A blessing in disguise

Like many American parents, when our boys were old enough for Kindergarten we excitedly waited with them at our neighborhood’s bus stop for the big, yellow school bus. We took plenty of pictures of them climbing into the bus, and pictures of them getting off the bus, and ones of smiling faces waiting at the corner bus stop. The big yellow school bus is such an ingrained image in the fabric of American culture, that it was very hard for me to imagine any other way to send my kids to school.

By the time our oldest was in 6th grade, excitement was no longer associated with that bus stop. The excitement was replaced by anxiety, and the photo-taking was replaced by questions like – why do I have to go there?

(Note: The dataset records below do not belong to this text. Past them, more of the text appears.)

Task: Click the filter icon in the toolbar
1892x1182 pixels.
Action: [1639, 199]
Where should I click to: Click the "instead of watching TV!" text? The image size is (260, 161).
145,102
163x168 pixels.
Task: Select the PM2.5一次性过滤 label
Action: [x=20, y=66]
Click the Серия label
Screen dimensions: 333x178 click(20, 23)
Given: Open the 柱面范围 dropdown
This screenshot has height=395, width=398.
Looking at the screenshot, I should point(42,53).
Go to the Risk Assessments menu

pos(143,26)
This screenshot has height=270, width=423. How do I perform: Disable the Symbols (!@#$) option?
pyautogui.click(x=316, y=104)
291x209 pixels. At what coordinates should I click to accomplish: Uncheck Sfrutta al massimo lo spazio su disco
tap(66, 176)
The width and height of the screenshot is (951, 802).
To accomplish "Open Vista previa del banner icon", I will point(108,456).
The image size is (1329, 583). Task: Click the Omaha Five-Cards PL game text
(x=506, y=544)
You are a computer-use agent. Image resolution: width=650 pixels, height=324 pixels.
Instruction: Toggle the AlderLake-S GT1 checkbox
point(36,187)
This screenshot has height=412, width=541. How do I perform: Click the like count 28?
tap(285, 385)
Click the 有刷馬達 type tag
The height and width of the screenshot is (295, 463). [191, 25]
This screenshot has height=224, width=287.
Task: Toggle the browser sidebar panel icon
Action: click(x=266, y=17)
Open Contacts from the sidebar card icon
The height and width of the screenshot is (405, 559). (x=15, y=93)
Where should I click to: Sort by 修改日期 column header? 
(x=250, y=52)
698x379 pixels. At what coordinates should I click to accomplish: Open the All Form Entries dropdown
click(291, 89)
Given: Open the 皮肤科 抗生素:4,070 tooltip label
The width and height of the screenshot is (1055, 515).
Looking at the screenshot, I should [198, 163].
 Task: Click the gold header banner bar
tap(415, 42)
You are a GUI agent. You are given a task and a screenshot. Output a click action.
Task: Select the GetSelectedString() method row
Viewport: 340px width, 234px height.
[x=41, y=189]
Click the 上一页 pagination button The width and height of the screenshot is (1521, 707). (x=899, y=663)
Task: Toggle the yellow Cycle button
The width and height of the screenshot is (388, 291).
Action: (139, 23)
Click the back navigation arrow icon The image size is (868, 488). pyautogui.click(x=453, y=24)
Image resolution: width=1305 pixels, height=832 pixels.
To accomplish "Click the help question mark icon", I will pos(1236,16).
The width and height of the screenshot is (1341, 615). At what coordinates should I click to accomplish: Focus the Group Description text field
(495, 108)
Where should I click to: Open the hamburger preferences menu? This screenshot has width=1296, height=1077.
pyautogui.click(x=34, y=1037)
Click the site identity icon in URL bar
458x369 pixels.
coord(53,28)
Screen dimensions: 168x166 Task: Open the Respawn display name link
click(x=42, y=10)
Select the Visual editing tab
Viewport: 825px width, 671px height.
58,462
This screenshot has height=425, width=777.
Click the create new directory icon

Clearly it was not the bus that was a problem… it was the school at the end of the bus ride.

When we discovered Sudbury Valley School and decided to enroll our kids, we knew that this was not only the end of public school for our boys, but also the end of the big yellow school bus rides.

We live about 45 minutes away from SVS. That is how long it takes to drive the distance on a good day with no traffic. At times it takes us 90 minutes each way. Yes, we have discussed the option of moving. We have tried carpooling. Neither has worked so far.

There are many complaints I can write about this daily commute. Dangerous and irresponsible behaviors by fellow commuters on the highway, snow, rain and/or ice, solar glare, the cost of gas, wear and tear on the car and the dreaded back ache. Yes, the list goes on. However, I was prepared for all these; I knew what I was getting into when we decided to send our kids to a school located 36 miles away.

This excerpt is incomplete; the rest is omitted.